Error Message: Pseudoaccount login rejected for <username>

"Pseudoaccount" errors are associated with the Multi-Tier OpSysLogin feature, which authenticates users at the operating system level. This feature provides enhanced security for databases with known security issues, such as older versions of Informix or Progress, which did not have any user authentication features of their own.

If you don't need this additional protection, we recommend simply disabling the OpSysLogin feature, as discussed below.

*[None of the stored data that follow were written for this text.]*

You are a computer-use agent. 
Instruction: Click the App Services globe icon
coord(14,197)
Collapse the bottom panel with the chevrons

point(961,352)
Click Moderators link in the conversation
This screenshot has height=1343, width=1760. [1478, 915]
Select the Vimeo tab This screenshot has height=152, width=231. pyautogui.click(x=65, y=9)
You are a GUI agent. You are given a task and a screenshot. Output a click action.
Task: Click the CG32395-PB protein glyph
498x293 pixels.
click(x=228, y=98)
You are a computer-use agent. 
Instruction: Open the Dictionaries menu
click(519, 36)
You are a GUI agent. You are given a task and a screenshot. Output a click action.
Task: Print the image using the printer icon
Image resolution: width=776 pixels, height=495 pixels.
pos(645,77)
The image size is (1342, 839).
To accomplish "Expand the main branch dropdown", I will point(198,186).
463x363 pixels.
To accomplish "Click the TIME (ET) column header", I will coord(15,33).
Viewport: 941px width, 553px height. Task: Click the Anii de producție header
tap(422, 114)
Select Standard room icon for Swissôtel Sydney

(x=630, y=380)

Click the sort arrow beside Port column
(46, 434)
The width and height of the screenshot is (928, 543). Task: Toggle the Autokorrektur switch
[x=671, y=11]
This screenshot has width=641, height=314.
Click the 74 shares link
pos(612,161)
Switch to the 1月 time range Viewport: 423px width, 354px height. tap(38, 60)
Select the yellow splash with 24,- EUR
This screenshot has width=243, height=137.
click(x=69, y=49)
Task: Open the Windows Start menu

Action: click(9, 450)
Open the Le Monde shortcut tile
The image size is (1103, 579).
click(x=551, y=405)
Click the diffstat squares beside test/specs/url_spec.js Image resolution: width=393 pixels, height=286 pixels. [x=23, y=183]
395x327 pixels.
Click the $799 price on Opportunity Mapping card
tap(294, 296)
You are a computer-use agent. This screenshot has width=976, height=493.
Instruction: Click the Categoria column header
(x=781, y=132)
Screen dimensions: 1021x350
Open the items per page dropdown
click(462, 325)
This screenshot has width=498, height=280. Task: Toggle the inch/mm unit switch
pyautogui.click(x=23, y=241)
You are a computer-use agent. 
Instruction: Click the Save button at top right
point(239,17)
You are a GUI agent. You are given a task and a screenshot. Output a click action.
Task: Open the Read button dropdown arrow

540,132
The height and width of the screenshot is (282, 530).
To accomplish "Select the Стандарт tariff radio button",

If you do need this additional protection, start with the Multi-Tier security Utility. If the problem persists, take the following steps --

1. Look at your Broker host's /etc/passwd file.
   
2. Locate the shell which is associated with the Broker-owning user. For example:
   
   

   
   openlink:x:101:101:OpenLink User,:/home/openlink:/usr/bin/sh
   

   
   
3. Now look at your Broker host's /etc/shells file.
   
4. Confirm that the full path to the shell executable associated with the Broker-owning user is found at the top of the file. For example:
   
   

   
   /usr/bin/sh
   /usr/bin/bash
   /usr/bin/csh
   

   
   
5. If not, then edit the file with a text editor and add this path to the top.
   
6. Save the file, and retest your connection.

If the issue still persists, contact us for assistance, but also try disabling the OpSysLogin to see if it brings temporary relief.

Disabling OpSysLogin

1. Use a text editor to open the active Rulebook file, e.g., oplrqb.ini.
   
2. Locate the [generic_xxxxx] section, which corresponds to the problematic database agent. For example:
   
   

   
   [generic_oingres1]
   Description = Default settings for OpenIngres 1.x agent
   Program = oig1_sv
   Environment = OPENINGRES1
   ReUse = never
   OpsysLogin = Yes
   

   
   
3. Set OpsysLogin=No.
   
4. Save your changes and exit the file.
   
5. Restart the Request Broker.
   
6. Retest your connection.

Evidence

• Broker Rulebook (e.g., oplrqb.ini)
  
• Request Broker Log (e.g., oplrqb.log)